== PASSAGE SHOWN ==

- Education: Royal Conservatoire of Scotland
- Years active: 2018–present

= Katharine O'Donnelly =

Scottish actress

Katharine O'Donnelly is a Scottish actress. She is known for her starring role as Maggie Mitchell in the HBO series The Head (2020–2025).

==Early life==
O'Donnelly is from the Isle of Arran. She discovered acting through a primary school play. She attended Arran High School and took weekend acting classes. She did not initially get into the Royal Conservatoire of Scotland (RCS), and did a year-long performance course at Glasgow Clyde College in the meantime. She successfully reapplied to the RCS, going on to graduate with a Bachelor of Arts in Acting.

==Career==
In 2018, O'Donnelly made her television debut and her feature film debut with small roles in the BBC Three thriller Clique and Josie Rourke's Mary Queen of Scots (2018) respectively. She played the titular character of Rapunzel at the Cumbernauld Theatre in Glasgow.

===
== SUPPLIED DATA ==

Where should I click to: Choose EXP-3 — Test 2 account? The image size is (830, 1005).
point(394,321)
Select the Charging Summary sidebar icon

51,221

===

### GOALS
a - Answer these from the Katharine O'Donnelly biography:
(i) Which island is O'Donnelly from?
(ii) What did she study at Glasgow Clyde College before reapplying to the RCS?
(iii) What role did she play at the Cumbernauld Theatre?
b - Write the next part of the Katharine O'Donnelly biography, beginning after its final sentence.

### ANSWERS IN ORDER
a -
(i) The Isle of Arran.
(ii) A year-long performance course.
(iii) The titular character of Rapunzel.

b -
O'Donnelly broke out when she starred as Dr Maggie Mitchell alongside John Lynch and Alexandre Willaume in the 2020 Spanish-produced thriller series The Head, which was released internationally on platforms such as HBO Max, HBO Asia, and Starzplay. O'Donnelly reprised her role in the second season, which aired in 2022.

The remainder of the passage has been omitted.